[Collected data entries]
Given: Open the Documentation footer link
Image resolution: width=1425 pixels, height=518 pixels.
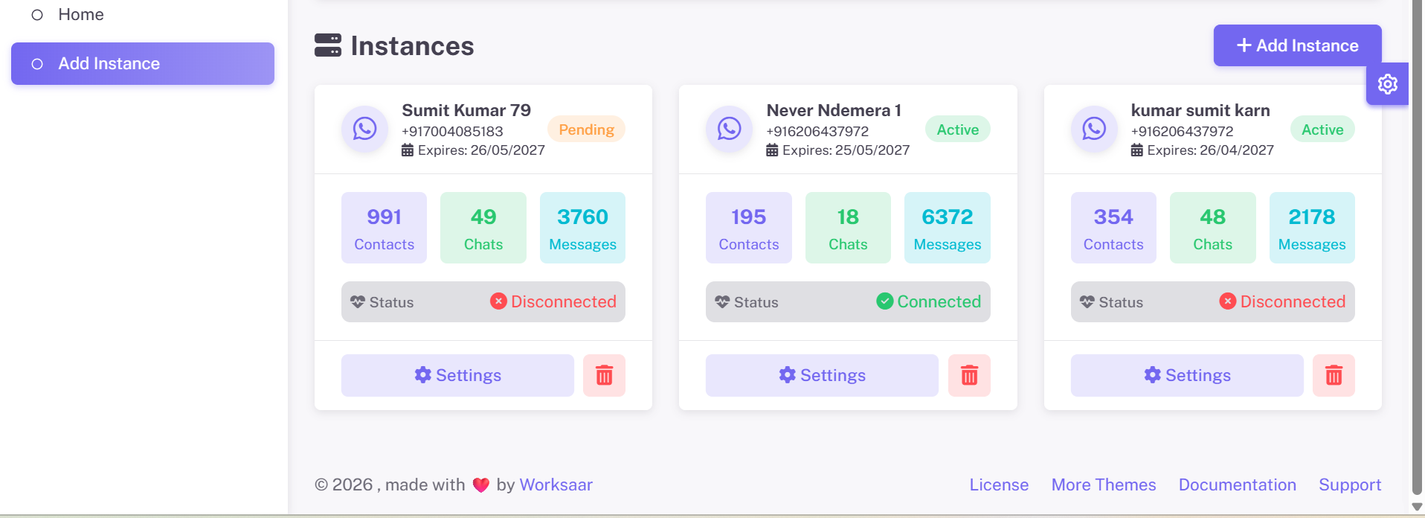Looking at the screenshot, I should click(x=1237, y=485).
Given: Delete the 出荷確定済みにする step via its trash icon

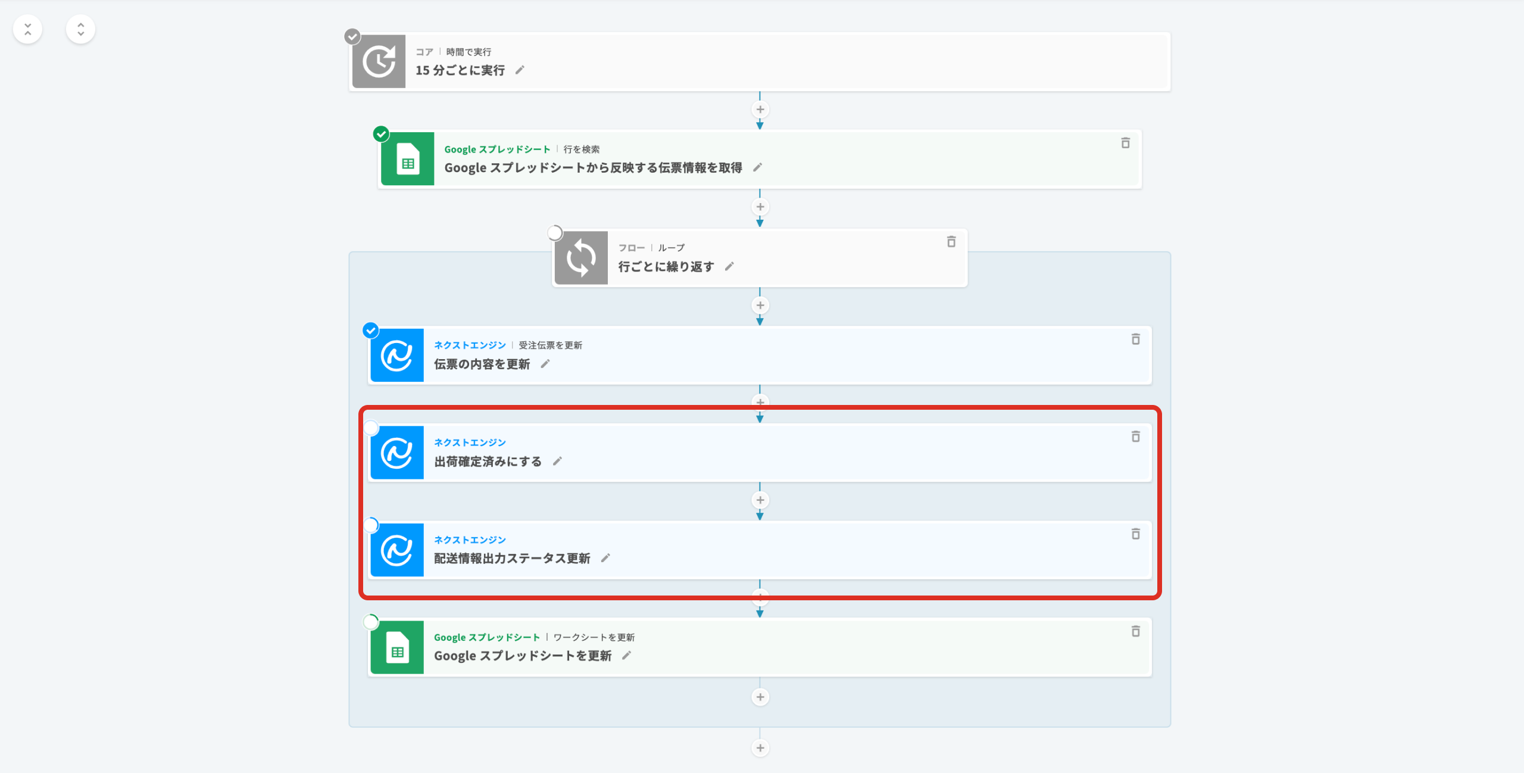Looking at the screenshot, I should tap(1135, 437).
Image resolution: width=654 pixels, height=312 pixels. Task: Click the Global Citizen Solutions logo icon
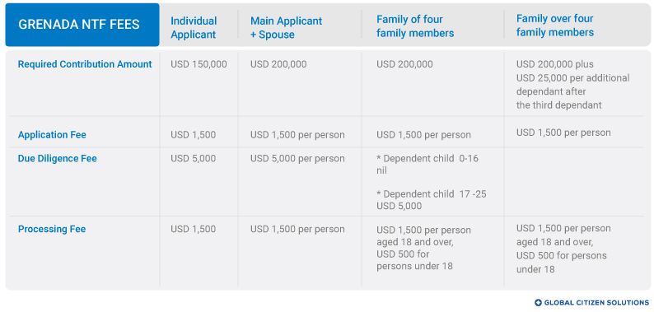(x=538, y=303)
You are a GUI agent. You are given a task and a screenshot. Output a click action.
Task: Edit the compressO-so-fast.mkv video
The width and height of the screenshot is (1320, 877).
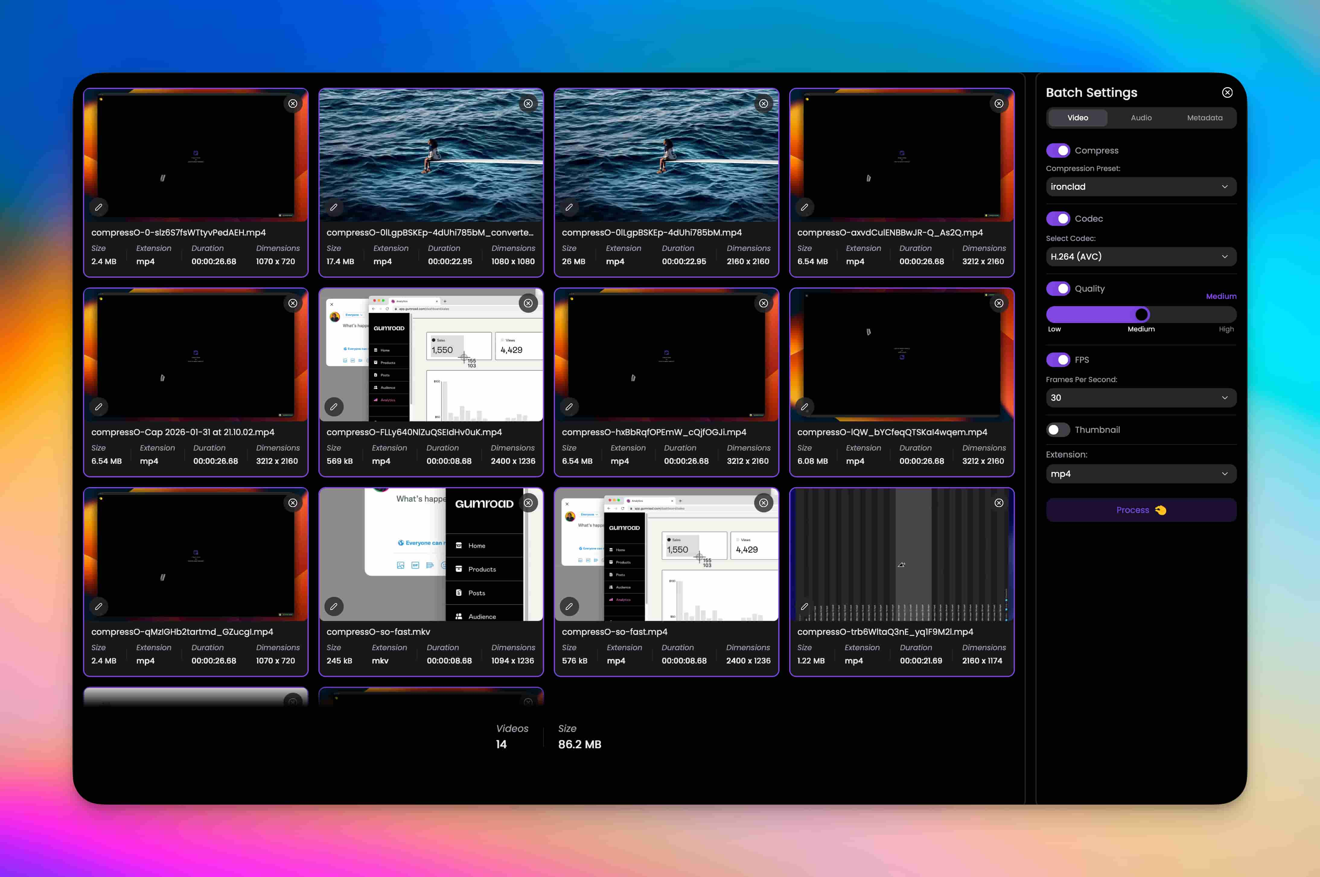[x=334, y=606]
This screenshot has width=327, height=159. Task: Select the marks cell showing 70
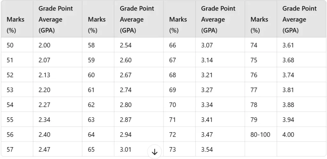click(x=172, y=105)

> **Task requirements**: Count the lines in the records that contain the string "height", and give only the number.

> **Correct result**: 4